● TASK ITEM
Each record has to be returned exactly as it appears.

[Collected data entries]
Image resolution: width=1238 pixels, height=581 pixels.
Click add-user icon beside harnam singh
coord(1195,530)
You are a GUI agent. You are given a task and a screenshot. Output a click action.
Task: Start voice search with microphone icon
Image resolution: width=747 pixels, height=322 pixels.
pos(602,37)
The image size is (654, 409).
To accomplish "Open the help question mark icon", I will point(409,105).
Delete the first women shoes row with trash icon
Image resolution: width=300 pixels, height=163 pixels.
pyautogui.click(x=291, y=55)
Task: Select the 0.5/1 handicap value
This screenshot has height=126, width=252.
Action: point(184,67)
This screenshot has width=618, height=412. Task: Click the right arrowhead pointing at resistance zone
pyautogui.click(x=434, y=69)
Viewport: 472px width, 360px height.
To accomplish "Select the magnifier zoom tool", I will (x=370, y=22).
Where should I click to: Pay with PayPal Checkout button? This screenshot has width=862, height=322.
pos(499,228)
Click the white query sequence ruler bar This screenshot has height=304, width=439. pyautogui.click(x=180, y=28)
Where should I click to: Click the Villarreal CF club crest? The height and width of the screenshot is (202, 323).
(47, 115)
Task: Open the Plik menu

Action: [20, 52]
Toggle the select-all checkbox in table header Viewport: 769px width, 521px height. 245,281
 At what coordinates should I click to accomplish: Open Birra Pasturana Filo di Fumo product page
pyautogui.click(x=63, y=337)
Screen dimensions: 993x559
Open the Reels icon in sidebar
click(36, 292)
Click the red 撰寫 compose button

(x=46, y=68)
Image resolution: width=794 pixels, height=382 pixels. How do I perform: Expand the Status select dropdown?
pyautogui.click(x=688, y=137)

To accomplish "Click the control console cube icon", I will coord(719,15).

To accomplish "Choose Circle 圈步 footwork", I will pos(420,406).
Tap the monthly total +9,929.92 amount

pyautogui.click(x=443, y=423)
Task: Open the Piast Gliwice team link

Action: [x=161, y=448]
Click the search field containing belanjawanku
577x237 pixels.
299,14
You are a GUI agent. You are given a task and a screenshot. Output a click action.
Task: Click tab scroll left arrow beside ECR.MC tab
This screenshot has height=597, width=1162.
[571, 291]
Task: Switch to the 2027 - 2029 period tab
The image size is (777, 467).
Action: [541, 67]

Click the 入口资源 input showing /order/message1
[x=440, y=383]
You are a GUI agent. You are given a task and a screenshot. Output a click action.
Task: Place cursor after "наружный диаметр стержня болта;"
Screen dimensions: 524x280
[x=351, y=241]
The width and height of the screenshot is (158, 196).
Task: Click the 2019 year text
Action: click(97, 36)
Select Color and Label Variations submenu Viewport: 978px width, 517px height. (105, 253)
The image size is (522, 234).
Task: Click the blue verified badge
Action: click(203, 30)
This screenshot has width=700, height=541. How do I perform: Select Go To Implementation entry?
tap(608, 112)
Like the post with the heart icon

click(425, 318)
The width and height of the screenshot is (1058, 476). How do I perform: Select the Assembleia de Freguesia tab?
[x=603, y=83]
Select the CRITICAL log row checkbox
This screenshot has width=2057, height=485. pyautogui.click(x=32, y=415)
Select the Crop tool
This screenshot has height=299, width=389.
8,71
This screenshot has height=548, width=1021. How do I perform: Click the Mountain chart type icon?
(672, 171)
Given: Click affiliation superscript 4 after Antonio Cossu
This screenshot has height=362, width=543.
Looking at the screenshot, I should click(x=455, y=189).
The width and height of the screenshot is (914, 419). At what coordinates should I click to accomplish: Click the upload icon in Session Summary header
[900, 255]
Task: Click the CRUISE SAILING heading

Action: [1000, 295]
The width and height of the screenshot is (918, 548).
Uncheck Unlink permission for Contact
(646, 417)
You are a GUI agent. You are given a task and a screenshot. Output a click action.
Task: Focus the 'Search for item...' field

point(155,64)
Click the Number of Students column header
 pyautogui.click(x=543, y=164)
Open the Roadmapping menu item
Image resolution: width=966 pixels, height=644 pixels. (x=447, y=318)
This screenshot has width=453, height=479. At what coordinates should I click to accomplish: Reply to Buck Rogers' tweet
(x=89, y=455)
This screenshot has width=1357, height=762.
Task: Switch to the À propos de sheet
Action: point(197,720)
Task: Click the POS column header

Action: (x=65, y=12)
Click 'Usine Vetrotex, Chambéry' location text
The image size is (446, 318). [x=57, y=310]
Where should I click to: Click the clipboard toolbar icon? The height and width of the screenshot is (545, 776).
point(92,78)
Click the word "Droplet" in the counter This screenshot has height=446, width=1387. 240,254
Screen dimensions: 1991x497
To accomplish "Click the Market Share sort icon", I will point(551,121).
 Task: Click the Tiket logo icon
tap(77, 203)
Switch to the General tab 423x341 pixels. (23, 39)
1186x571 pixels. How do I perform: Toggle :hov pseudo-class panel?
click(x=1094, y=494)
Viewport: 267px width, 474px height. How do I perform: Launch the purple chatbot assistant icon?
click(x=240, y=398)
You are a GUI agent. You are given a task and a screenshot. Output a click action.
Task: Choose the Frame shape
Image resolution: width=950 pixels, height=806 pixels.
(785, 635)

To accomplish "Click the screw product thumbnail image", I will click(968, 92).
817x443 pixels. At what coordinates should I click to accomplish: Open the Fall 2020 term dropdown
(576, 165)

● FINISHED EXERCISE
Image resolution: width=1238 pixels, height=581 pixels.
Click add-user icon beside harnam singh
coord(1195,530)
You are a GUI agent. You are given a task and a screenshot. Output a click action.
Task: Start voice search with microphone icon
Image resolution: width=747 pixels, height=322 pixels.
pos(602,37)
The image size is (654, 409).
To accomplish "Open the help question mark icon", I will point(409,105).
Delete the first women shoes row with trash icon
Image resolution: width=300 pixels, height=163 pixels.
pyautogui.click(x=291, y=55)
Task: Select the 0.5/1 handicap value
This screenshot has height=126, width=252.
Action: point(184,67)
This screenshot has width=618, height=412. Task: Click the right arrowhead pointing at resistance zone
pyautogui.click(x=434, y=69)
Viewport: 472px width, 360px height.
To accomplish "Select the magnifier zoom tool", I will (x=370, y=22).
Where should I click to: Pay with PayPal Checkout button? This screenshot has width=862, height=322.
pos(499,228)
Click the white query sequence ruler bar This screenshot has height=304, width=439. pyautogui.click(x=180, y=28)
Where should I click to: Click the Villarreal CF club crest? The height and width of the screenshot is (202, 323).
(47, 115)
Task: Open the Plik menu

Action: [20, 52]
Toggle the select-all checkbox in table header Viewport: 769px width, 521px height. 245,281
 At what coordinates should I click to accomplish: Open Birra Pasturana Filo di Fumo product page
pyautogui.click(x=63, y=337)
Screen dimensions: 993x559
Open the Reels icon in sidebar
click(36, 292)
Click the red 撰寫 compose button

(x=46, y=68)
Image resolution: width=794 pixels, height=382 pixels. How do I perform: Expand the Status select dropdown?
pyautogui.click(x=688, y=137)

To accomplish "Click the control console cube icon", I will coord(719,15).

To accomplish "Choose Circle 圈步 footwork", I will pos(420,406).
Tap the monthly total +9,929.92 amount

pyautogui.click(x=443, y=423)
Task: Open the Piast Gliwice team link

Action: [x=161, y=448]
Click the search field containing belanjawanku
577x237 pixels.
299,14
You are a GUI agent. You are given a task and a screenshot. Output a click action.
Task: Click tab scroll left arrow beside ECR.MC tab
This screenshot has height=597, width=1162.
[571, 291]
Task: Switch to the 2027 - 2029 period tab
The image size is (777, 467).
Action: [541, 67]

Click the 入口资源 input showing /order/message1
[x=440, y=383]
You are a GUI agent. You are given a task and a screenshot. Output a click action.
Task: Place cursor after "наружный диаметр стержня болта;"
Screen dimensions: 524x280
[x=351, y=241]
The width and height of the screenshot is (158, 196).
Task: Click the 2019 year text
Action: click(97, 36)
Select Color and Label Variations submenu Viewport: 978px width, 517px height. (105, 253)
The image size is (522, 234).
Task: Click the blue verified badge
Action: click(203, 30)
This screenshot has width=700, height=541. How do I perform: Select Go To Implementation entry?
tap(608, 112)
Like the post with the heart icon

click(425, 318)
The width and height of the screenshot is (1058, 476). How do I perform: Select the Assembleia de Freguesia tab?
[x=603, y=83]
Select the CRITICAL log row checkbox
This screenshot has width=2057, height=485. pyautogui.click(x=32, y=415)
Select the Crop tool
This screenshot has height=299, width=389.
8,71
This screenshot has height=548, width=1021. How do I perform: Click the Mountain chart type icon?
(672, 171)
Given: Click affiliation superscript 4 after Antonio Cossu
This screenshot has height=362, width=543.
Looking at the screenshot, I should click(x=455, y=189).
The width and height of the screenshot is (914, 419). At what coordinates should I click to accomplish: Click the upload icon in Session Summary header
[900, 255]
Task: Click the CRUISE SAILING heading

Action: [1000, 295]
The width and height of the screenshot is (918, 548).
Uncheck Unlink permission for Contact
(646, 417)
You are a GUI agent. You are given a task and a screenshot. Output a click action.
Task: Focus the 'Search for item...' field

point(155,64)
Click the Number of Students column header
 pyautogui.click(x=543, y=164)
Open the Roadmapping menu item
Image resolution: width=966 pixels, height=644 pixels. (x=447, y=318)
This screenshot has width=453, height=479. At what coordinates should I click to accomplish: Reply to Buck Rogers' tweet
(x=89, y=455)
This screenshot has width=1357, height=762.
Task: Switch to the À propos de sheet
Action: point(197,720)
Task: Click the POS column header

Action: (x=65, y=12)
Click 'Usine Vetrotex, Chambéry' location text
The image size is (446, 318). [x=57, y=310]
Where should I click to: Click the clipboard toolbar icon? The height and width of the screenshot is (545, 776).
point(92,78)
Click the word "Droplet" in the counter This screenshot has height=446, width=1387. 240,254
Screen dimensions: 1991x497
To accomplish "Click the Market Share sort icon", I will point(551,121).
 Task: Click the Tiket logo icon
tap(77, 203)
Switch to the General tab 423x341 pixels. (23, 39)
1186x571 pixels. How do I perform: Toggle :hov pseudo-class panel?
click(x=1094, y=494)
Viewport: 267px width, 474px height. How do I perform: Launch the purple chatbot assistant icon?
click(x=240, y=398)
You are a GUI agent. You are given a task and a screenshot. Output a click action.
Task: Choose the Frame shape
Image resolution: width=950 pixels, height=806 pixels.
(785, 635)

To accomplish "Click the screw product thumbnail image", I will click(968, 92).
817x443 pixels. At what coordinates should I click to accomplish: Open the Fall 2020 term dropdown
(576, 165)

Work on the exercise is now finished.